Que la Chambre: a) reconnaisse qu’Internet s’est développé grâce aux principes de neutralité que sont l’ouverture, la transparence, la liberté et l’innovation; b) reconnaisse que le Canada dispose en matière de neutralité du Net de règles solides qui reposent sur la Loi sur les télécommunications et qui sont appliquées par le Conseil de la radiodiffusion et des télécommunications canadiennes (CRTC); c) reconnaisse que le maintien d’un Internet ouvert et de la libre circulation de l’information est vital pour la liberté d’expression et la diversité, l’éducation, l’entrepreneuriat, l’innovation, la démocratie canadienne, et la prospérité économique et sociale future des Canadiens; d) exprime qu’elle appuie fermement la neutralité du Net et le maintien d’un Internet ouvert, exempt de discrimination injuste et d’interférence; e) demande au gouvernement d’inclure la neutralité du Net comme un principe directeur des prochains examens de la Loi sur les télécommunications et de la Loi sur la radiodiffusion afin d’explorer les possibilités de mieux inscrire dans la législation les principes de neutralité dans la prestation et la distribution de tous les services de télécommunications.

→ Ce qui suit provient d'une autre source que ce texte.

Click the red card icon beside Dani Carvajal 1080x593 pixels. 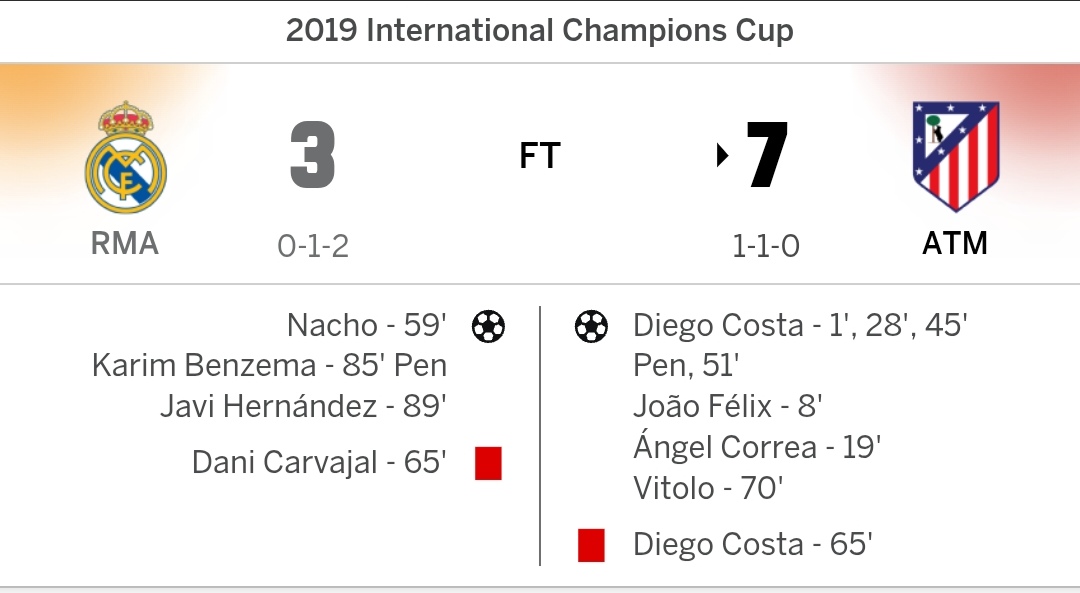[488, 463]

— Monsieur le Président, j'ai l'honneur de lancer aujourd'hui le débat sur la motion M-168. Je tiens d'abord à remercier M. Andrew Quinn de sa rigueur, de tout le travail qu'il a accompli et de ses excellentes recherches. Je remercie aussi le député de Laurentides—Labelle d'appuyer la motion.
La motion M-168 vise à renforcer et à protéger l'ouverture d'Internet au Canada en faisant de la neutralité du Net l'un des principes directeurs de l'examen que fera prochainement le gouvernement du Canada de la Loi sur les télécommunications et de la Loi sur la radiodiffusion. L'objectif? Intégrer à la législation les principes de neutralité dans la prestation de tous les services de télécommunication.
La neutralité du Net occupe de plus en plus de place dans l'esprit des Canadiens, alors le gouvernement du Canada doit absolument réaffirmer sa détermination à tout faire pour qu'Internet demeure neutre et ouvert pour tous les Canadiens. Je crois aussi qu'il est temps que les Canadiens discutent sérieusement de cet enjeu.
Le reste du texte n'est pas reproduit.